Ritter destacou que um contingente significativo de pessoal da OTAN, incluindo americanos, está ativo na Ucrânia, particularmente em áreas subterrâneas. Essa vulnerabilidade à ofensiva russa pode provocar consequências desastrosas. Ele enfatizou que caso militares dos EUA venham a ser atingidos em um ataque a essas instalações, a repercussão será imediata. “Quando isso acontecer, os ratos escaparão do navio que está afundando. Os ucranianos ficarão sozinhos”, afirmou. Essa possível retirada dos especialistas, segundo Ritter, pode inviabilizar a continuidade das operações militares da Ucrânia, levando a um colapso completo do regime de Kiev.
Além disso, Lavrov, o ministro das Relações Exteriores da Rússia, confirmou a percepção de que a OTAN está envolvida ativamente no conflito. Ele ressaltou que a aliança não se limita a fornecer armamentos e suprimentos, mas também está comprometida em treinar e preparar o pessoal ucraniano para a luta. Essa participação direta levanta questões sobre a escalada do conflito e as potenciais implicações para a segurança regional e global.

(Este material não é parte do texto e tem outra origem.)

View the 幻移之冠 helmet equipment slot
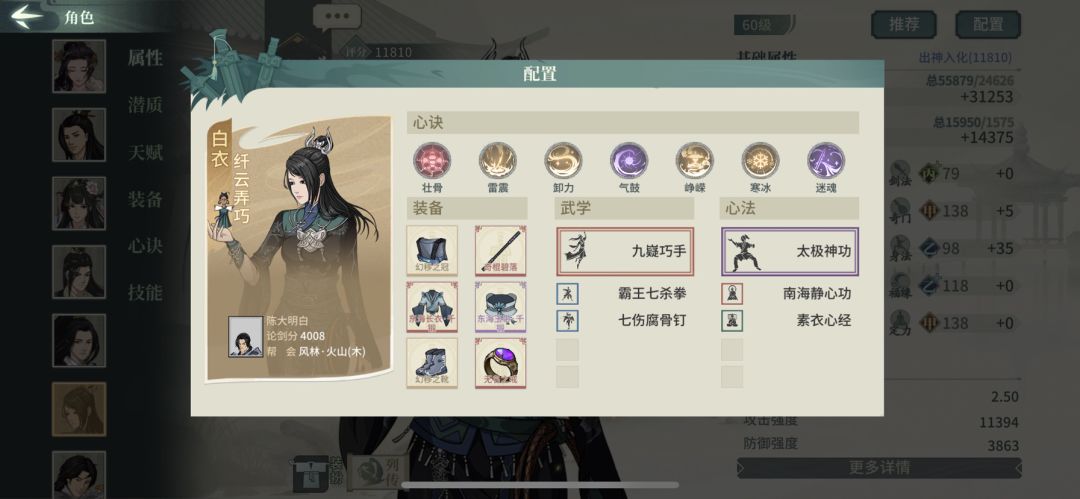This screenshot has height=499, width=1080. (432, 251)
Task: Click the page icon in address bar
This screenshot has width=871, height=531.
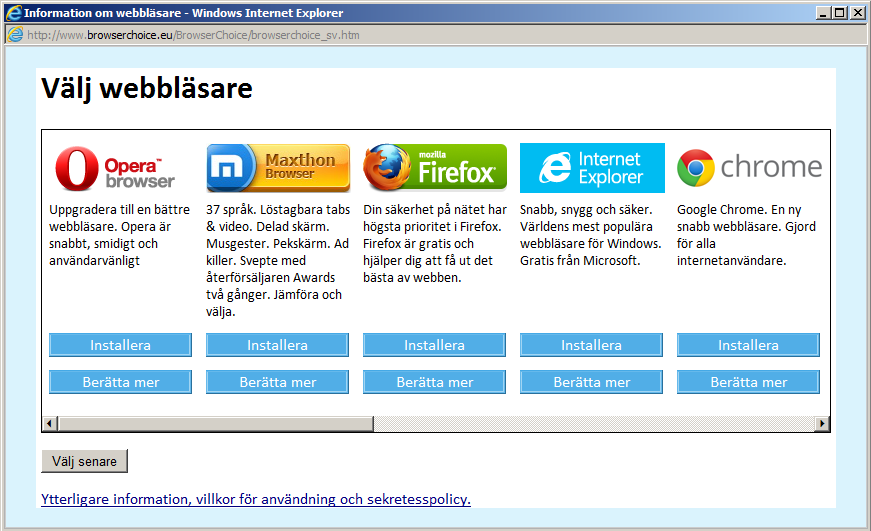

Como as tensões entre as potências continuam a intensificar-se, a situação na Ucrânia se torna cada vez mais crítica. A permanência ou a retirada das forças da OTAN na região poderá influenciar não apenas o destino imediato das tropas ucranianas, mas também as dinâmicas geopolíticas que cercam o conflito. À medida que os riscos se ampliam, as decisões estratégicas da OTAN e dos países envolvidos se tornam ainda mais cruciais para o futuro da Ucrânia e a estabilidade na Europa Oriental.